National Prostate Health Month (NPHM), also known as National Prostate Cancer Awareness Month, is observed every September in North America by health experts, health advocates, and individuals concerned with men's prostate health and prostate cancer. Designating a month for the issue serves the purpose of:
- Increasing public awareness of the importance of prostate health and prostate cancer awareness
- Providing easily accessible prostate health screenings and prostate cancer screenings
- Educating about risk factors and symptoms of prostate health and prostate cancer
- Advocating for further research on prostate health issues and prostate cancer

==Origins==
September was first designated National Prostate Health Month by the American Foundation for Urological Disease (AFUD) in 1999. AFUD is now known as the Urology Care Foundation.
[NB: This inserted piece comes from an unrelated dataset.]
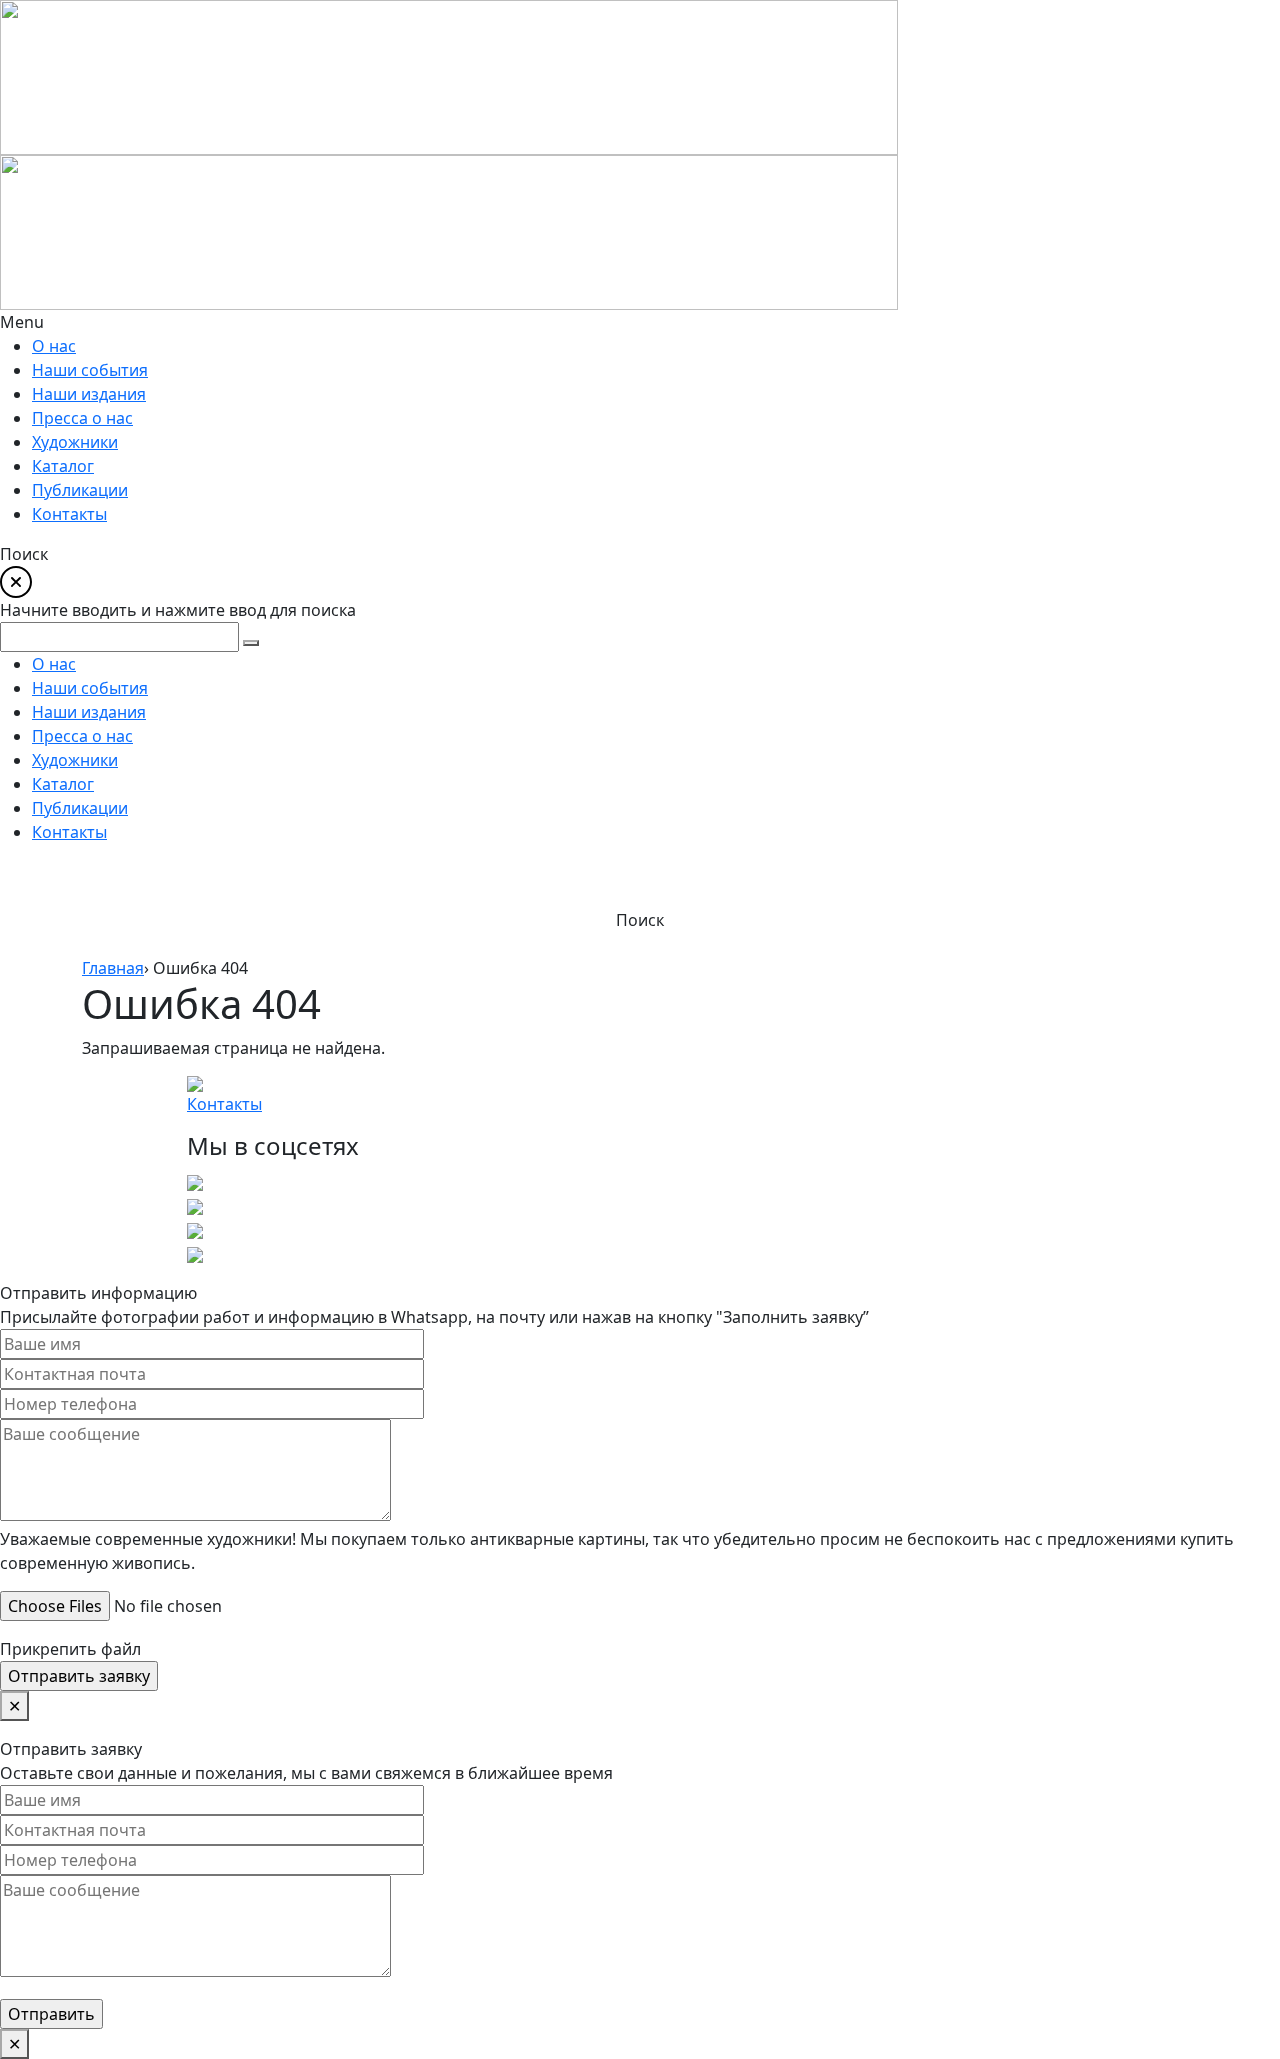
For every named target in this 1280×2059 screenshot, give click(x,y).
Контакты (224, 1104)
Originally the aims of observing NPHM were more proscribed, concentrating on making the public better informed about prostate health issues

In 2001, Senate Resolution 138 sponsored by Sen. Conrad Burns (R-MT) endorsed the week and affirmed that Prostate Health Month would be observed annually. In a 2003 presidential proclamation, President George W. Bush voiced his support for the month, but instead of designating the month to be for prostate health in general, specifically named the month "National Prostate Cancer Awareness Month".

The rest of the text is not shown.